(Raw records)
════
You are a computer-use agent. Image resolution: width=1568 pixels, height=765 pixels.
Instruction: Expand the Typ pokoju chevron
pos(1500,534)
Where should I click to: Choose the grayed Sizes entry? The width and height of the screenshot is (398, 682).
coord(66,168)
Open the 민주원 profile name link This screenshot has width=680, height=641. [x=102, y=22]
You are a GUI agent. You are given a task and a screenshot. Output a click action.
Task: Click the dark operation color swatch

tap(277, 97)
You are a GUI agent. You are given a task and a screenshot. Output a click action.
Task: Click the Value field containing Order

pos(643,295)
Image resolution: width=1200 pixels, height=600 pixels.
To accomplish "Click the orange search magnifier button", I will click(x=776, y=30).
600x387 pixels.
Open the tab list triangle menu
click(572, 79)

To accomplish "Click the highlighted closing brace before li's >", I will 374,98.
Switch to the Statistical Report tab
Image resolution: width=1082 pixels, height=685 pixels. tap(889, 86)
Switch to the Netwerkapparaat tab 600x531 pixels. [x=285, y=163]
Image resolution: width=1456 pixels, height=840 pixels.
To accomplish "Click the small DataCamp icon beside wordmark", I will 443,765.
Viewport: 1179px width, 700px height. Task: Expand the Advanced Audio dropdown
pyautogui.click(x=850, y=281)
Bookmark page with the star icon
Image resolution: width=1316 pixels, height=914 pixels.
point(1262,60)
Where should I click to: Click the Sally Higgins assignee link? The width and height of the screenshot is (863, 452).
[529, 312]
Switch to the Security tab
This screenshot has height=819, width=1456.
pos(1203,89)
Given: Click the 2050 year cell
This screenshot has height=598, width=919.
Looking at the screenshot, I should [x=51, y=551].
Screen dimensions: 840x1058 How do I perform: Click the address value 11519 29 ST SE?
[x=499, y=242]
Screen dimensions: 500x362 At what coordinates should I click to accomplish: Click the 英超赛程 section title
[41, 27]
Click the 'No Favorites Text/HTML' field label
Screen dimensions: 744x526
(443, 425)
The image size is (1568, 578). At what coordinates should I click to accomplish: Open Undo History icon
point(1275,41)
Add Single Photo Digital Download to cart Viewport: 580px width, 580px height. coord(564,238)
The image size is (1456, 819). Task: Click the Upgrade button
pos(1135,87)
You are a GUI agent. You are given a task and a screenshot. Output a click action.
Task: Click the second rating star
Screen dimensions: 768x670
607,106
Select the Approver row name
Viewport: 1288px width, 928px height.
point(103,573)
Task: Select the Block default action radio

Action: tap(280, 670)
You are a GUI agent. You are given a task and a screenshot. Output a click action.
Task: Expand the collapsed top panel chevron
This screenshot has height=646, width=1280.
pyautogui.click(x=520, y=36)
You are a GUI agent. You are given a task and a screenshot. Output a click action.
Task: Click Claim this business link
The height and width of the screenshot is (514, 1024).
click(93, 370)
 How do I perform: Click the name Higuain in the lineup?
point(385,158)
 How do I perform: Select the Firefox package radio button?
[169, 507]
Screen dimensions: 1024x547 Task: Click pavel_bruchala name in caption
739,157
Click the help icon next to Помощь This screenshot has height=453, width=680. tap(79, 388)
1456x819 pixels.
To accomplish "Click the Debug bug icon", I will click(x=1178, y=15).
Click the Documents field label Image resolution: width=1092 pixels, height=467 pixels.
════
### WORK REQUIRED
Reproduce every line of the listing above without changing anything.

### CORRECT ANSWER
You are a computer-use agent. Image resolution: width=1568 pixels, height=765 pixels.
Instruction: Expand the Typ pokoju chevron
pos(1500,534)
Where should I click to: Choose the grayed Sizes entry? The width and height of the screenshot is (398, 682).
coord(66,168)
Open the 민주원 profile name link This screenshot has width=680, height=641. [x=102, y=22]
You are a GUI agent. You are given a task and a screenshot. Output a click action.
Task: Click the dark operation color swatch

tap(277, 97)
You are a GUI agent. You are given a task and a screenshot. Output a click action.
Task: Click the Value field containing Order

pos(643,295)
Image resolution: width=1200 pixels, height=600 pixels.
To accomplish "Click the orange search magnifier button", I will click(x=776, y=30).
600x387 pixels.
Open the tab list triangle menu
click(572, 79)

To accomplish "Click the highlighted closing brace before li's >", I will 374,98.
Switch to the Statistical Report tab
Image resolution: width=1082 pixels, height=685 pixels. tap(889, 86)
Switch to the Netwerkapparaat tab 600x531 pixels. [x=285, y=163]
Image resolution: width=1456 pixels, height=840 pixels.
To accomplish "Click the small DataCamp icon beside wordmark", I will 443,765.
Viewport: 1179px width, 700px height. Task: Expand the Advanced Audio dropdown
pyautogui.click(x=850, y=281)
Bookmark page with the star icon
Image resolution: width=1316 pixels, height=914 pixels.
point(1262,60)
Where should I click to: Click the Sally Higgins assignee link? The width and height of the screenshot is (863, 452).
[529, 312]
Switch to the Security tab
This screenshot has height=819, width=1456.
pos(1203,89)
Given: Click the 2050 year cell
This screenshot has height=598, width=919.
Looking at the screenshot, I should [x=51, y=551].
Screen dimensions: 840x1058 How do I perform: Click the address value 11519 29 ST SE?
[x=499, y=242]
Screen dimensions: 500x362 At what coordinates should I click to accomplish: Click the 英超赛程 section title
[41, 27]
Click the 'No Favorites Text/HTML' field label
Screen dimensions: 744x526
(443, 425)
The image size is (1568, 578). At what coordinates should I click to accomplish: Open Undo History icon
point(1275,41)
Add Single Photo Digital Download to cart Viewport: 580px width, 580px height. coord(564,238)
The image size is (1456, 819). Task: Click the Upgrade button
pos(1135,87)
You are a GUI agent. You are given a task and a screenshot. Output a click action.
Task: Click the second rating star
Screen dimensions: 768x670
607,106
Select the Approver row name
Viewport: 1288px width, 928px height.
point(103,573)
Task: Select the Block default action radio

Action: tap(280, 670)
You are a GUI agent. You are given a task and a screenshot. Output a click action.
Task: Expand the collapsed top panel chevron
This screenshot has height=646, width=1280.
pyautogui.click(x=520, y=36)
You are a GUI agent. You are given a task and a screenshot. Output a click action.
Task: Click Claim this business link
The height and width of the screenshot is (514, 1024).
click(93, 370)
 How do I perform: Click the name Higuain in the lineup?
point(385,158)
 How do I perform: Select the Firefox package radio button?
[169, 507]
Screen dimensions: 1024x547 Task: Click pavel_bruchala name in caption
739,157
Click the help icon next to Помощь This screenshot has height=453, width=680. tap(79, 388)
1456x819 pixels.
To accomplish "Click the Debug bug icon", I will click(x=1178, y=15).
Click the Documents field label Image resolution: width=1092 pixels, height=467 pixels.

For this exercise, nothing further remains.